### Aim of the task:
Present each line of the entries below that holds the word "will".

************

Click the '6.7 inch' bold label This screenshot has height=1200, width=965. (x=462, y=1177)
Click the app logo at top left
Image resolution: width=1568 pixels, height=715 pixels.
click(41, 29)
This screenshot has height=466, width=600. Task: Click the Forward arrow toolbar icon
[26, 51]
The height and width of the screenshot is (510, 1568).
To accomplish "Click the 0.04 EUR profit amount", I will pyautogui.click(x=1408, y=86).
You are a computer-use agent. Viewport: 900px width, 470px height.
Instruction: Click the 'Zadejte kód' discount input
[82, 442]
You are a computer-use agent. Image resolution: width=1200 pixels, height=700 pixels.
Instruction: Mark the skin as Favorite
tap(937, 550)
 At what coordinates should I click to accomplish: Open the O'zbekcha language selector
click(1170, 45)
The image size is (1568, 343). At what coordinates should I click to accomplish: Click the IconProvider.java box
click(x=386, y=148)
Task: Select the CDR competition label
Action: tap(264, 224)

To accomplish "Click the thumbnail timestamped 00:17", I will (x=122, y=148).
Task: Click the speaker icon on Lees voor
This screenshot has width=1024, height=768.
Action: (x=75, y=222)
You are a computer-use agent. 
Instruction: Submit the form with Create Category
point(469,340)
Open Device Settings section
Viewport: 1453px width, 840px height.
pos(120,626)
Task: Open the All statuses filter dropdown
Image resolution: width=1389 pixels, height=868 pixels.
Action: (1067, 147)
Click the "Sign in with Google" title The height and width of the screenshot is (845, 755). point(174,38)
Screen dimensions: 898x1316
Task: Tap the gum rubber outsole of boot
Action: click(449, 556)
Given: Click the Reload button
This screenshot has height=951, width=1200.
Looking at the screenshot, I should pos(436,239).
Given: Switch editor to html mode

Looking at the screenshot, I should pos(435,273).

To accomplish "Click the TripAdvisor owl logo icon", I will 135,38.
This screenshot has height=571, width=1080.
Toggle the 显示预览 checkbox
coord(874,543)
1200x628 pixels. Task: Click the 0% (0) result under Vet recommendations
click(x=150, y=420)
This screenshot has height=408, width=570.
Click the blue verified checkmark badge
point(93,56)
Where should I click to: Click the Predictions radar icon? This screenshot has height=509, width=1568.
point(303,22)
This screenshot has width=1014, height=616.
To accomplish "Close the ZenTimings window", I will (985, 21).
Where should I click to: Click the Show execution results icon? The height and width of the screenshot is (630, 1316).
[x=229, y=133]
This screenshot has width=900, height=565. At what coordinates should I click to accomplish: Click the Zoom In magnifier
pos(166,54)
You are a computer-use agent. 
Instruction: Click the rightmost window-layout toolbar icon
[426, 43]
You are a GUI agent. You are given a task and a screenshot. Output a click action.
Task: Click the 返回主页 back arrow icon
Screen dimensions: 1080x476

************

### Exercise answer:
To accomplish "Click the 0.04 EUR profit amount", I will pyautogui.click(x=1408, y=86).
To accomplish "Click the thumbnail timestamped 00:17", I will (x=122, y=148).
To accomplish "Click the TripAdvisor owl logo icon", I will 135,38.
To accomplish "Close the ZenTimings window", I will (985, 21).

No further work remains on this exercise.